2 EVALUATION OF CAPABILITIES OF LANGUAGE MODEL-BASED CODE GENERATION

Evaluating the capabilities of code synthesis and generation is not a novel problem and has been explored in both the ML [35] and Synthesis [20, 30] communities. Previously, researchers have recommended the use of existing metrics such as McCabe Cyclomatic Complexity (CC)[35], which provides a quantitative measure of the number of linearly independent paths in a program. However, CC only aims to provide a correlation with the number of defects or bugs that may be within a program. That is, the more branching and execution paths possible, the more likely that a developer may have had a lapse in judgment and thus introduced program defects. This is not a metric for assessing human-level capabilities, as depending on the complexity of the task at hand and the experience of a developer, the CC may be higher or lower.

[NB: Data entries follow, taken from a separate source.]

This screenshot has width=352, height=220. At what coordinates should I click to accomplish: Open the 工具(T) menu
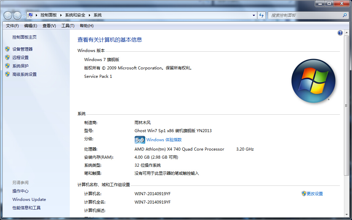coord(68,26)
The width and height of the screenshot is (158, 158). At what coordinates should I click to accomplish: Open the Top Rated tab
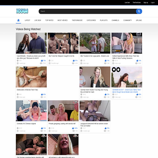(x=49, y=20)
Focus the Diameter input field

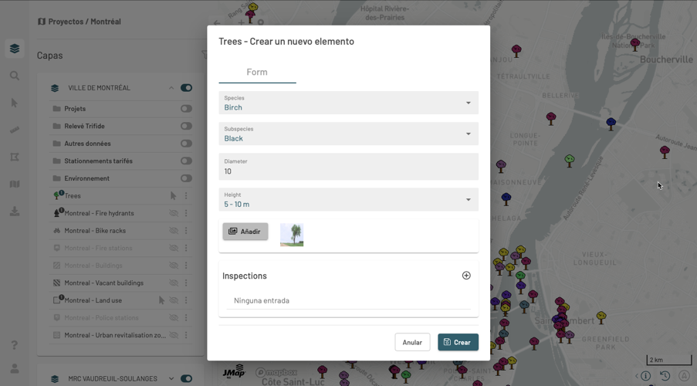(349, 167)
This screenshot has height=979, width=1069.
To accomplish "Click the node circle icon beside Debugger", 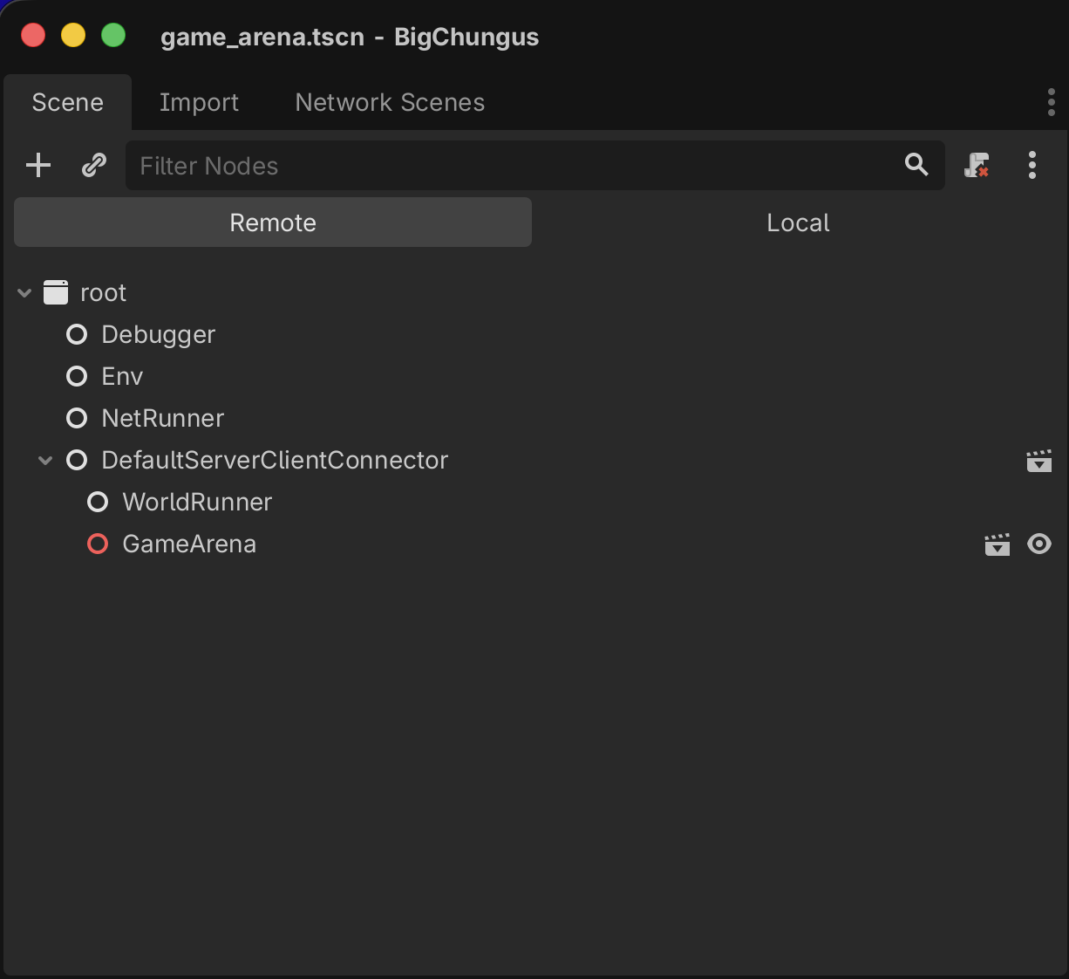I will coord(77,334).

Another existing metric such as algorithmic complexity is a measure of how long the produced algorithm would take to complete given an input of size n. A scalable algorithm would ideally compute the result within a finite and practical time bound even for large values of n. However, there is no direct correlation between algorithmic complexity and human capabilities, and it is difficult to assess an algorithm without considering the problem at hand. That is, synthesis and generation metrics have largely concentrated on analyzing the correctness and complexity of the code output rather than the expressivity and complexity of the specification itself. Yet, evaluating the output of synthesized code is moot if there is no specification that it can be measured against. Indeed, the Synthesis and automatic programming community [29] have recently called for principled benchmarks and grand challenge problems to be made in order to adopt a scientifically rigorous approach against which to compare synthesis methodologies.

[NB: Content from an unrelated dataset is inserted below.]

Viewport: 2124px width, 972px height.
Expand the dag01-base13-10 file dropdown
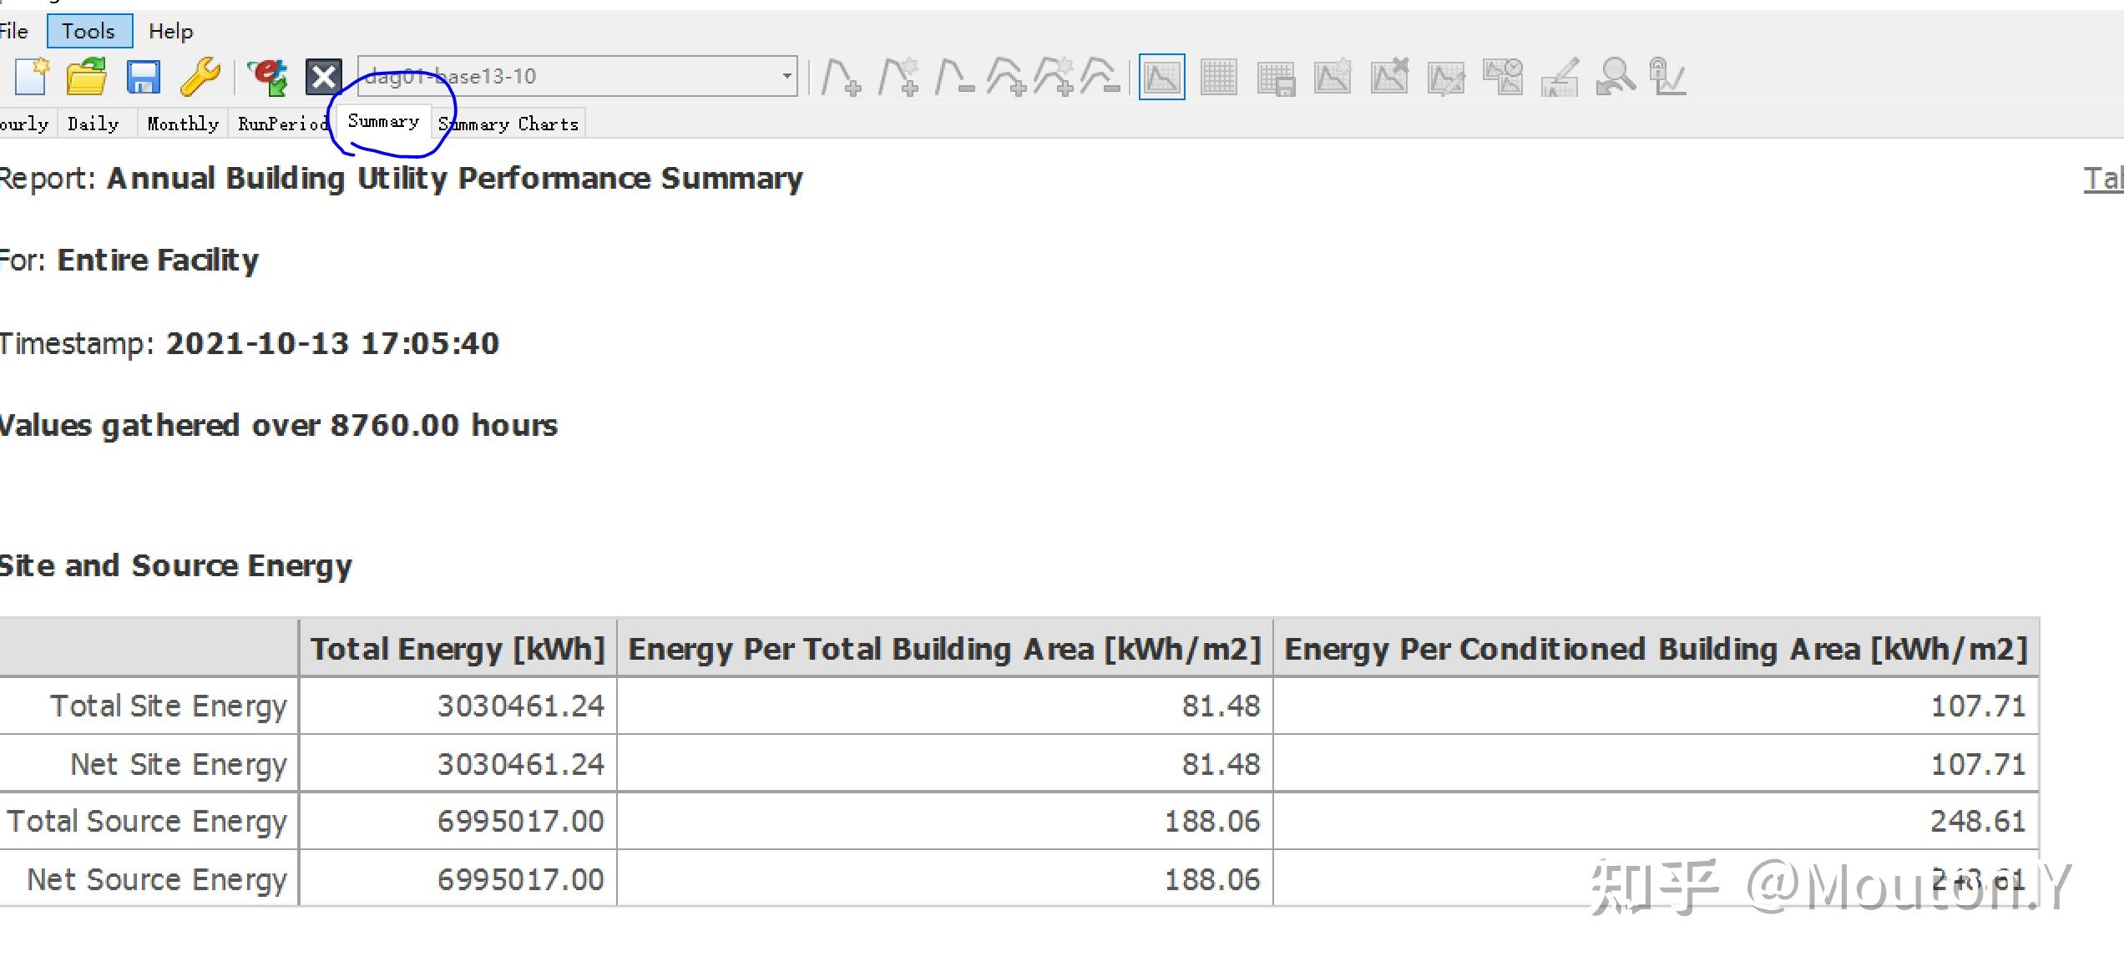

We should be evaluating generation and synthesis models against the complexity and expressivity of specification prompts and their capability to understand and execute them if we wish to understand their performance relative to human ability. The remainder of this section thus describes challenges with specification metrics, and recommends a set of qualitative metrics or attributes against which specification prompts can be measured.

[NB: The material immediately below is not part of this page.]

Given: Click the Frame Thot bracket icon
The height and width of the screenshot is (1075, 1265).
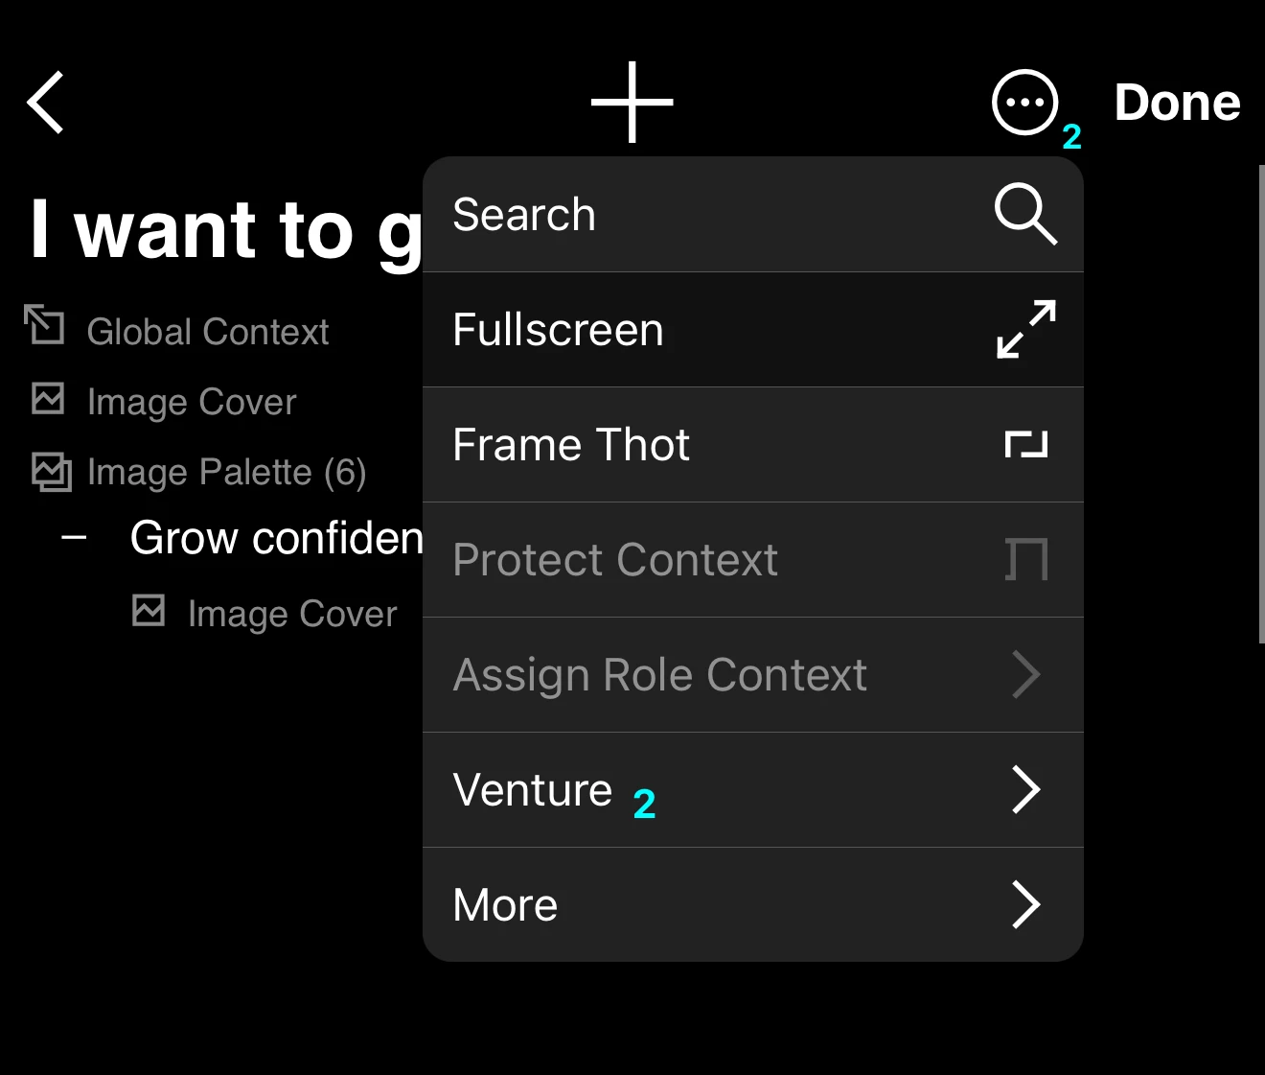Looking at the screenshot, I should click(x=1025, y=444).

2.1 Specification Complexity and Expressivity

One of the challenges of traditional code generation and synthesis is that it relies on the assumption that user intent is captured sufficiently enough such that the accuracy and synthesis of a methodology are not compromised. However, from a developer’s standpoint, natural languages are very expressive yet very imprecise and ambiguities are likely to occur, especially among those not versed in defining system requirements. A significant barrier to synthesis is the degree of ambiguity for increasingly higher-level specifications regarding the intent of the system. This has led the majority of synthesis methodologies to tackle only tightly specified, constrained problem instances or narrow tasks requiring much smaller datasets (e.g., string manipulation by FlashFill [17]).

Contrarily, many formal specification languages are both expressive and precise. For example, temporal logic bridges the expression and precision gap by providing a single logical system for describing the

program at any level of abstraction, from the highest-level specification to the programming-language implementation. A statement about the program at one level is a meaningful statement about any lower level. However, using formal specifications as basis for synthesis methodologies is impractical, as is done in [6], if we wish to bring the power of synthesis and code generation to everyday development and productivity. Additionally, Codex synthesizes Python, Javascript, Typescript, and Ruby code, all of which are not amenable to verification [11]; thus it would be difficult to leverage formal specification and verification techniques to evaluate the generated output. Indeed, formal specifications are typically only defined as in scope for safety-critical systems and the barrier of entry is high for everyday developers.

Given the ambiguity of natural language specifications, the challenge arises in how to define an appropriate set of benchmarks with increasingly complex and higher-level specifications to measure the capabilities of advancing code synthesis and generation methodologies. We propose adapting attributes utilized to measure the expressivity and complexity of formal specifications to natural language prompts. This entails evaluating the ability to reason over computations and states at different levels of abstractions as a base metric for complexity and expressivity (e.g., variable dependencies, inter-procedural reasoning, computational interleavings, etc.). Given that this is a complex issue with many layers, we assume that a user is versed and familiar with defining system requirements as suggested by the requirements engineering community [27]. Below, we define what we mean by “high-level” specifications and “complex” computational and state reasoning, and define corresponding attributes for each.3

2.2 Specification Abstractions

A requirement or a specification is a statement which translates or expresses a need and its associated constraints and conditions where [19]:

• High-level requirements regard the intent of the system, rather than the goals it aims to achieve, independent of implementation details.
• Derived sub-requirements or “lower-level” requirements result from design or implementation decisions necessary to satisfy a set of higher-level requirements. These sub-requirements can pos-

sess implementation detail, in addition to a more granular level of intent, which even further sub- requirements can be derived from.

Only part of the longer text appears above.